[Available data]
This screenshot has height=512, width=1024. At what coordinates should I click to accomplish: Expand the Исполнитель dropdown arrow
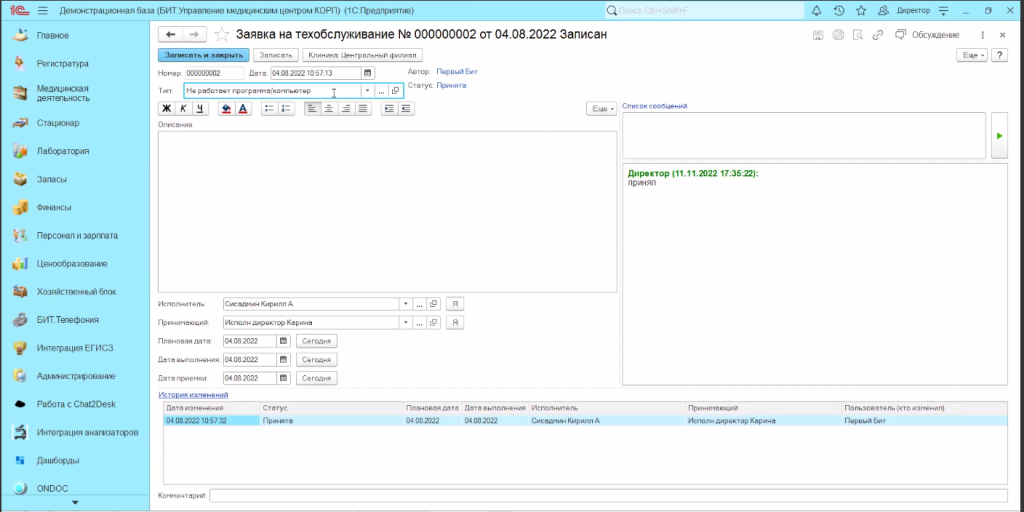pyautogui.click(x=405, y=303)
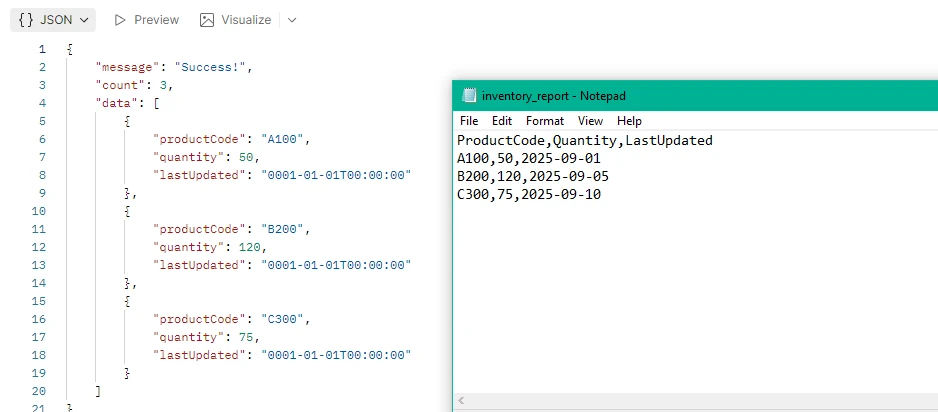Click Notepad's horizontal scrollbar left arrow
Image resolution: width=938 pixels, height=412 pixels.
click(462, 401)
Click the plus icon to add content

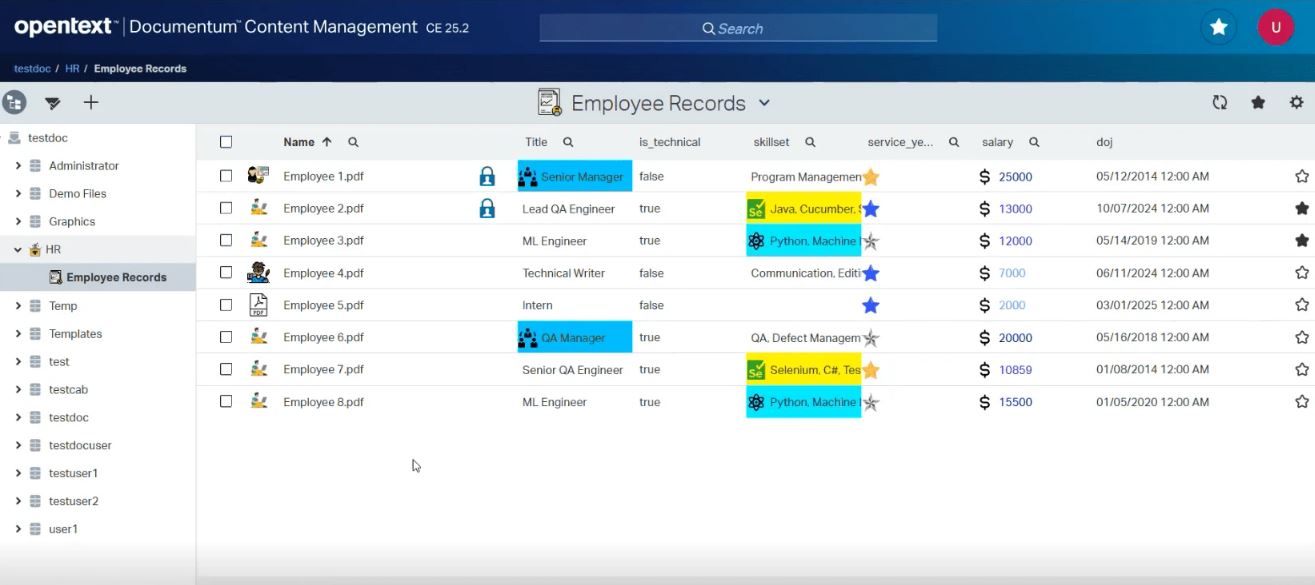click(91, 102)
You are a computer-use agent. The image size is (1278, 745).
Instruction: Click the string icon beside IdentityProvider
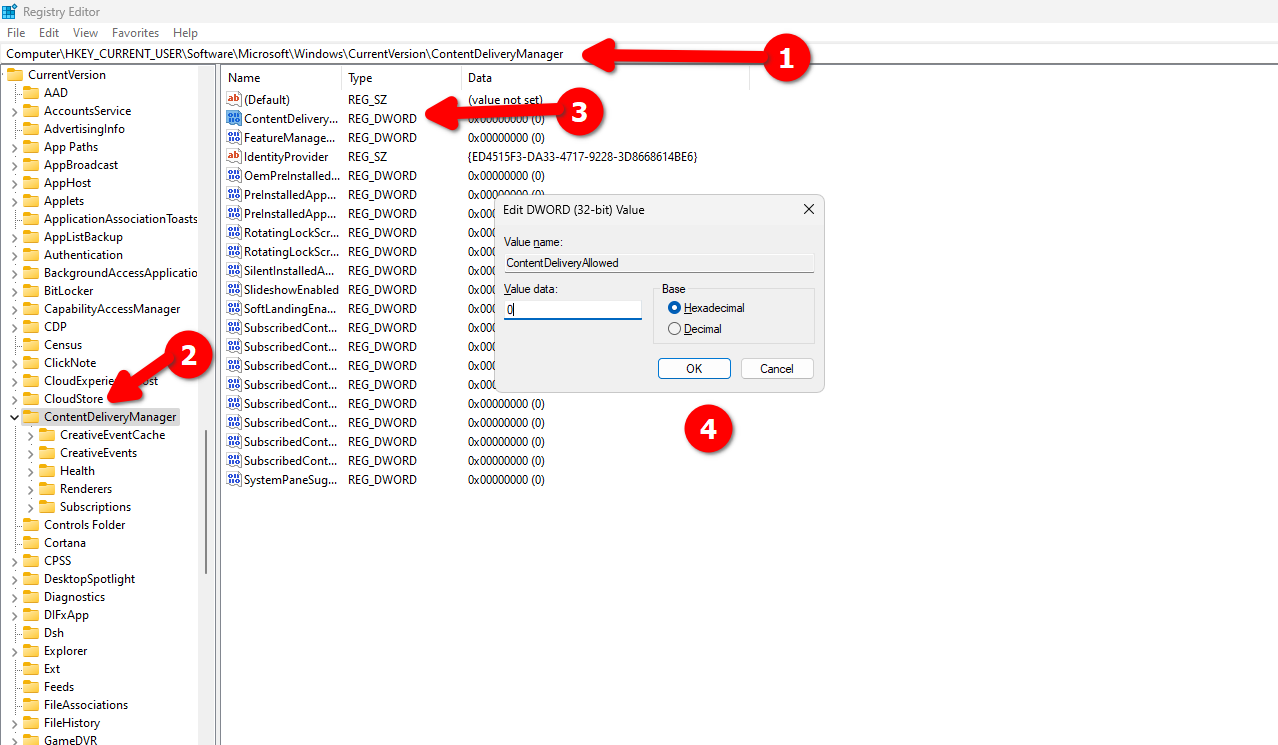point(233,156)
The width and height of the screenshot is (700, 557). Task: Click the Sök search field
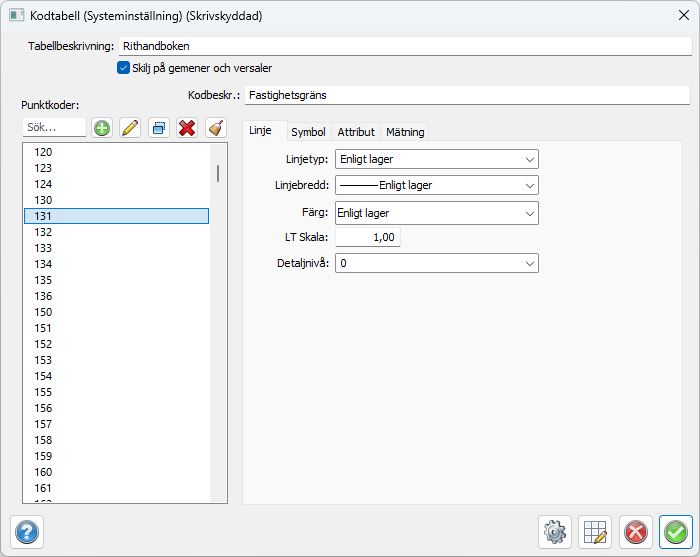tap(54, 128)
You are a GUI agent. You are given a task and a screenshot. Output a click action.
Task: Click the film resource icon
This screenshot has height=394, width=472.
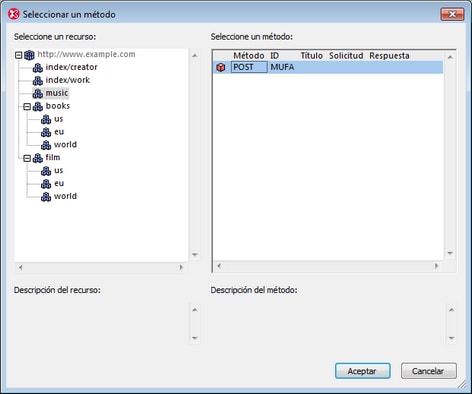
[/Available data]
Leave out each picture and extract the lines from the one containing "You are a computer-use" through the end of the records above, inclusive, exactly as they stand.

You are a computer-use agent. The image size is (1278, 745).
Instruction: Click the string icon beside IdentityProvider
point(233,156)
The width and height of the screenshot is (700, 557). Task: Click the Sök search field
tap(54, 128)
You are a GUI agent. You are given a task and a screenshot. Output a click action.
Task: Click the film resource icon
This screenshot has height=394, width=472.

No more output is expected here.